Description

Introduction

We will use an updated version of logic.py that offers additional features. Make sure you download the new version from CatCourses and place it in your working directory. The version from last week will not allow you to solve this exercise.

Originally, to create a truth table for the expressions p∧q, and p∨q, we had to do the following:

myTable = TruthTable([’p’, ’q’], [’p and q’, ’p or q’])

We no longer have to provide the first parameter, so now we call:

myTable = TruthTable([’p and q’, ’p or q’])

The library goes through the list of propositions and figures out the variable names for us.

To solve the questions in this exercise, you have to examine the structure of the truth table built by the object TruthTable. This can be done by accessing the data member table. For example, the following lines extract the truth table and print it to the screen.
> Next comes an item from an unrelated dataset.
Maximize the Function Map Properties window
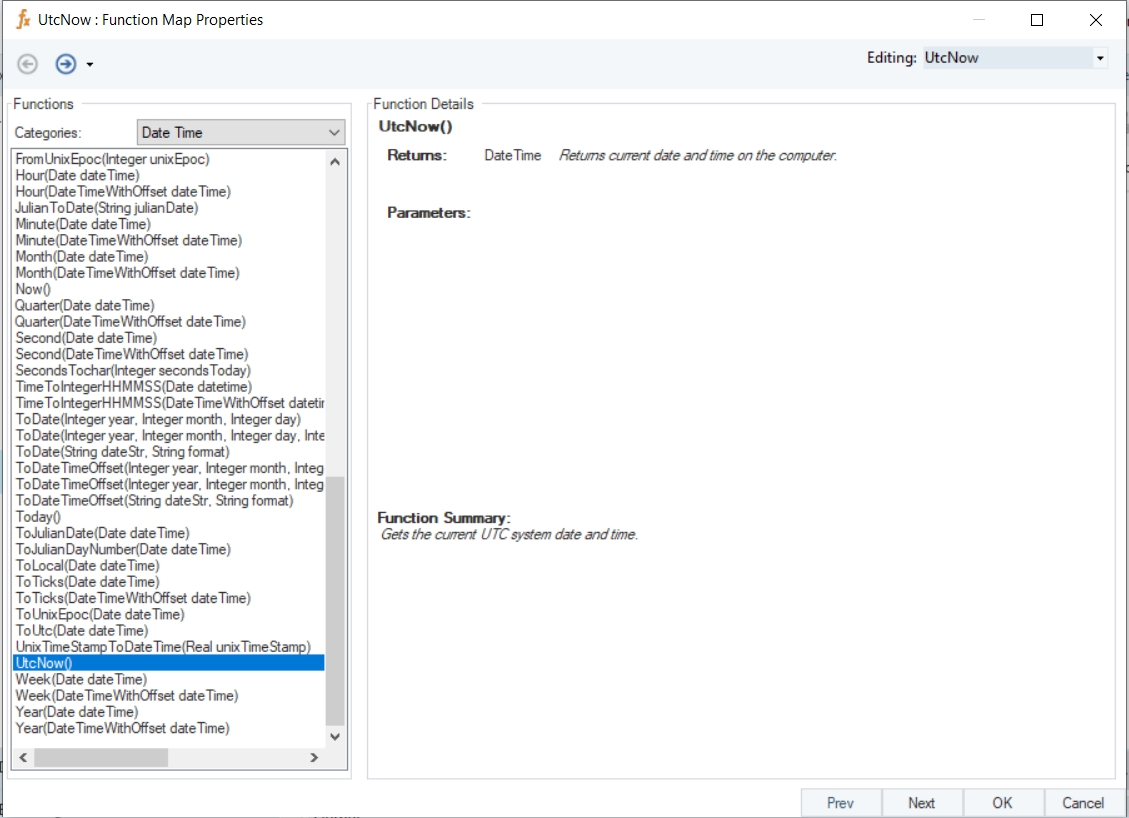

myTable = TruthTable([’p and q’, ’p or q’]) a = myTable.table print(a)

The truth table is represented by a list of lists, with each sublist representing a row in the truth table. To solve the following questions, it will be useful for you to first examine its structure and interact with it from the command line (e.g., to read out its elements).

1

Tautologies, contingencies and contradictions

Write a program that reads a logic expression from the keyboard and prints to the screen whether the expressions is a tautology, a contingency, or a contradiction. Your code should work for expressions with an arbitrary number of variables (i.e., do not assume the expression has only two variables and therefore the truth table has just four rows).

Optional – Logical Equivalences

This question will not give you extra credit, but you are invited to try it out if you finish early. Write a program that reads and arbitrary number of logical expressions and determines if they are all logically equivalent to each other.